4 января 1896 года крестьянка Биби Фатыма Сабитова из татарской деревни Азияк в девяноста километрах к востоку от Казани под дулом пистолета была ограблена крестьянином Сибегатуллой Сайфуллиным, который накануне приметил на ней серебряные браслеты и другие украшения761
. Преступление было совершено на дороге между их деревнями. На следующий день Сабитова направилась в город Арск (в десяти километрах от места преступления), в котором находился ближайший полицейский участок. Урядник немедленно отправился в деревню, чтобы взять подозреваемого под стражу. Его расследованию помогли крестьяне, готовые сотрудничать. Оказалось, что Сайфуллин попросил своего односельчанина, Хусайна Хасанова, сказать полиции, что якобы в момент совершения преступления подозреваемый стрелял по зайцам.

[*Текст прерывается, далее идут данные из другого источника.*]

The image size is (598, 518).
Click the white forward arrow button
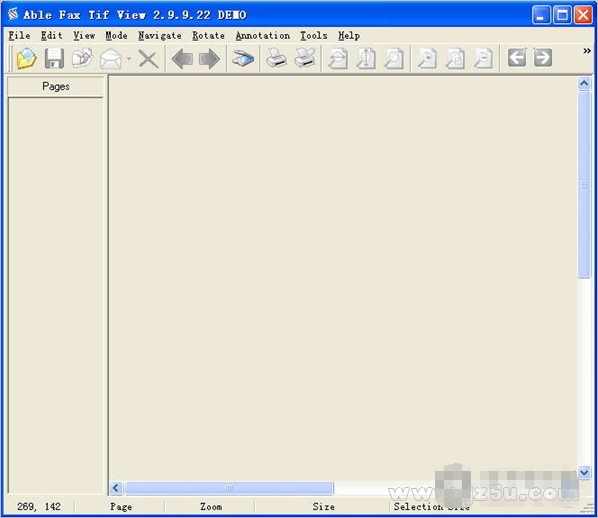coord(543,58)
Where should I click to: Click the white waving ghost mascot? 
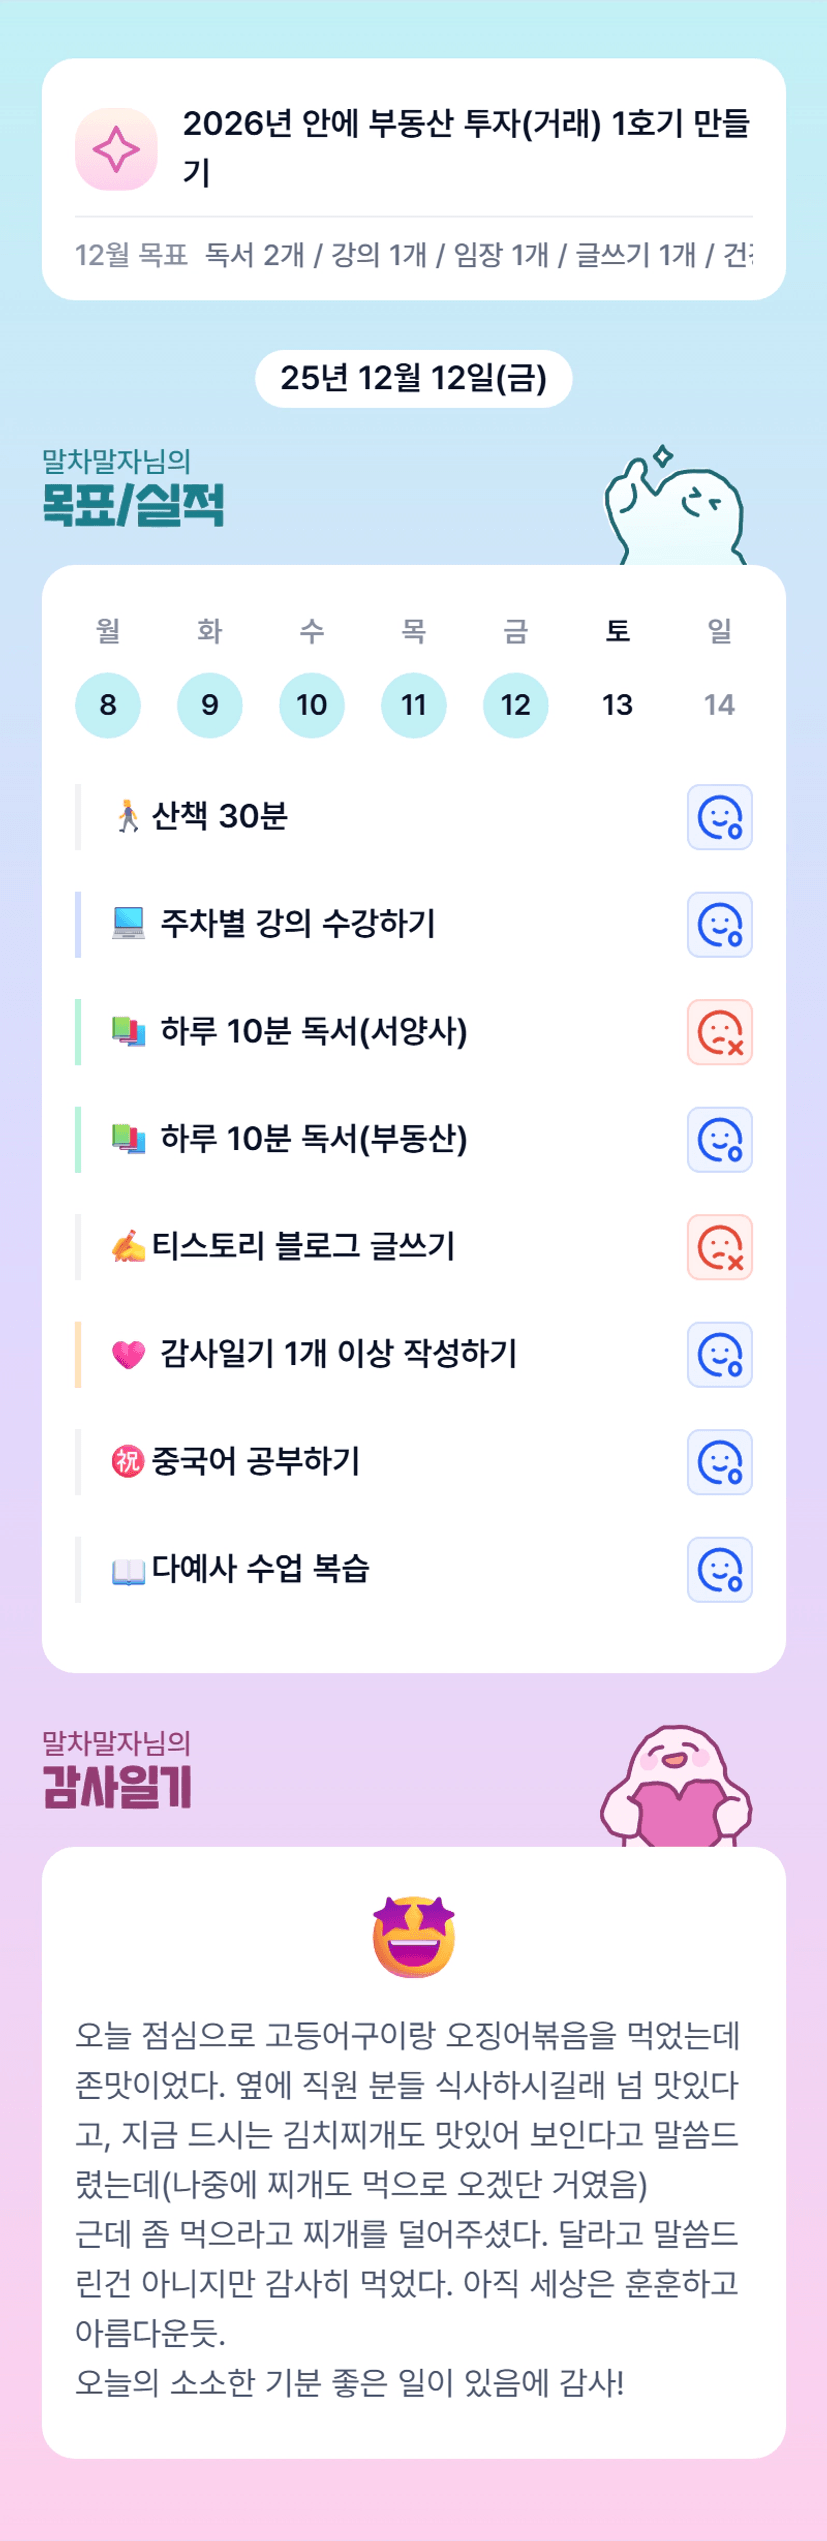[x=674, y=510]
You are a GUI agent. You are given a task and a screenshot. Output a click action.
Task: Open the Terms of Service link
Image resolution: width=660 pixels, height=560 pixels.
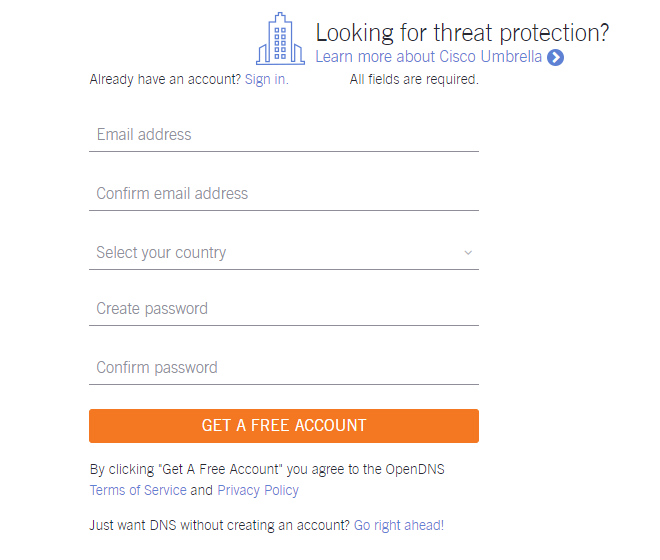tap(138, 490)
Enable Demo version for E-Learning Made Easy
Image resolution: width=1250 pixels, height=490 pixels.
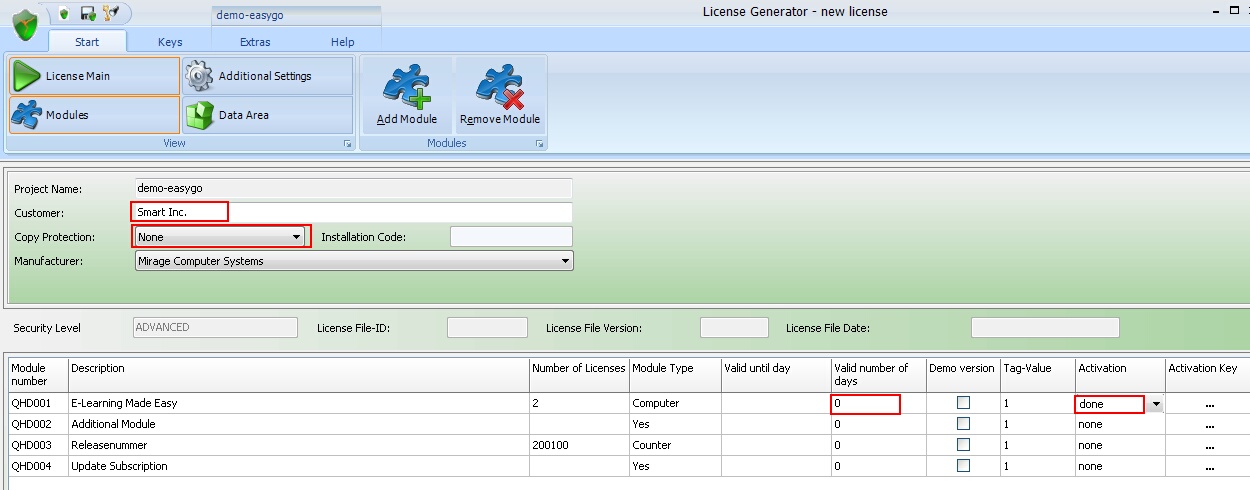[963, 403]
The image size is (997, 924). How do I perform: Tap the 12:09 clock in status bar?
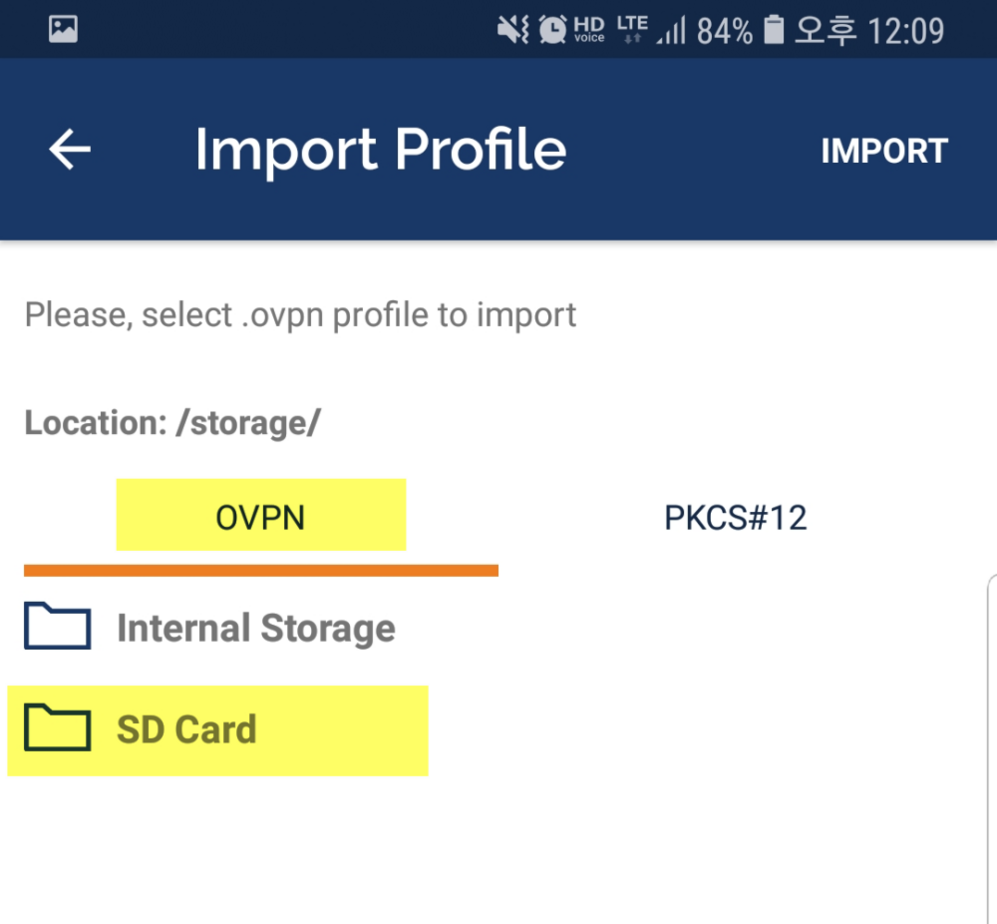(905, 31)
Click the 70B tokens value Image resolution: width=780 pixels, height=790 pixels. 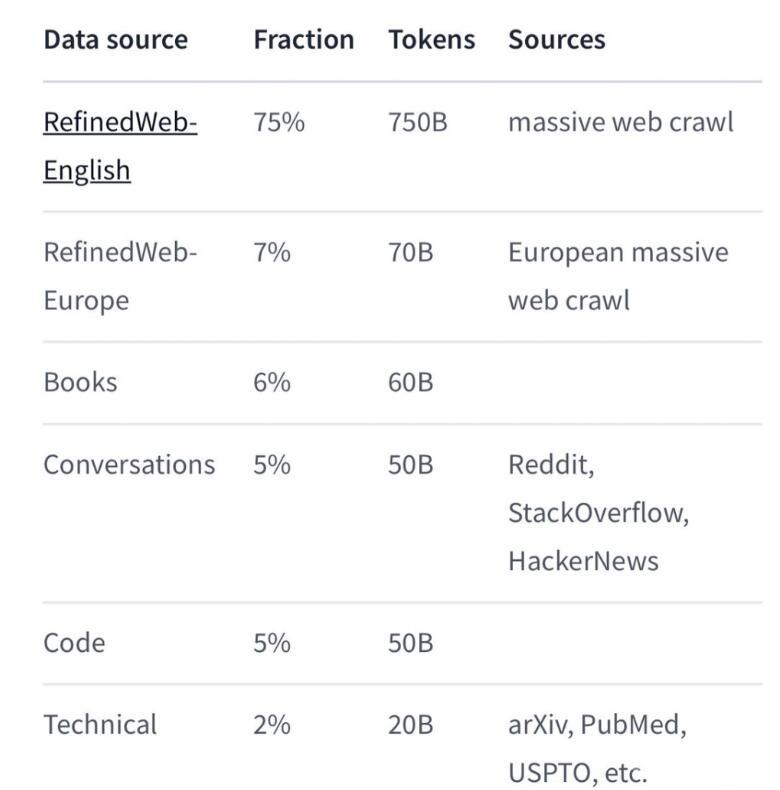pyautogui.click(x=411, y=252)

Но вместо того чтобы предоставить соседу алиби, Хасанов рассказал полиции об этой попытке обмана762. После этого урядник направил отчет судебному следователю и местному приставу. Сайфуллин был арестован, а его дело было назначено к слушанию в Казанском окружном суде в апреле. Но к нему на помощь пришли три крестьянина и заплатили 150 рублей, чтобы Сайфуллина отпустили под залог. В конце концов из‐за отсутствия «веских» доказательств он был оправдан (решающим фактором стало то, что украденные вещи так и не нашли).Любопытно, что Сабитова решила сообщить о преступлении в полицию, хотя она могла вернуться в свою деревню (которая была ближе, чем полицейский участок) и призвать на помощь членов семьи и друзей, чтобы вместе наказать преступника и вернуть украденное. Нападение на Сабитову произошло в местности, где в основном жили татары763
. Зачем ей понадобилась помощь со стороны? Антрополог Э. Адамсон Хобель предполагает, что люди обращаются в государственные суды, «чтобы выровнять оппозиционные отношения, которые сильно вышли из равновесия»764. Возможно, Сабитова также рассчитывала, что российские власти помогут избавиться от преступника (судебная практика ссылки преступников в Сибирь была широко известна). Скорее всего, она и ее близкие предпочли внешнее вмешательство прямой конфронтации с Сайфуллиным, его родственниками и соседями, которые внесли за него залог. В исследованиях других имперских контекстов подчеркиваются два важных качества представителей государства: они воспринимались как носители власти и нейтралитета, поскольку часто находились за пределами местных общин765.Татары-мусульмане также прибегали к правовой системе, когда родственники и местные институты разрешения конфликтов не могли им помочь. Это происходило в тех случаях, когда человеку причинялся вред, который община таковым не признавала, но который мог классифицироваться как преступление в соответствии с российским законодательством. Как показывают следующие примеры, чаще всего это были похищение невест и самосуд.
12 марта 1896 года Казанская судебная палата рассмотрела апелляционную жалобу шести татар, осужденных за избиение до полусмерти своей односельчанки, Камалетдиновой (Валеевой). Дело обстояло следующим образом766
. Однажды крестьянин Губайдуллин рассказал односельчанам, что он тайком встречается с замужней женщиной. Ответной реакцией стал сельский сход, на котором старики решили, что в соответствии с исламским законом Камалетдинов, муж этой женщины, должен развестись со своей неверной женой. Камалетдинов отказался, настаивая, что клеветник лжет ему назло. Однако сход его не послушал. Несколько крестьян ворвались в дом Камалетдинова, выволокли его жену на улицу, измазали ее лицо грязью и избили до потери сознания767. На следующее утро муж вернулся с местным урядником, и многих жителей деревни взяли под стражу. Шестеро из них потом предстали перед судом и получили тюремные сроки от восьми до двенадцати месяцев. Приговоры были логичны с юридической точки зрения: обвиняемыми были шесть человек, чью причастность к преступлению подтвердили исчерпывающие показания свидетелей. В этом деле нашли отражение две повторяющиеся темы этой книги. Во-первых, настаивая на формальном доказательстве каждого отдельного обвинения, новые суды не занимались произвольным осуждением толпы. Во-вторых, деревни не были едиными сплоченными общинами, в которых все друг за друга заступались и отказывались сотрудничать с представителями центрального государства.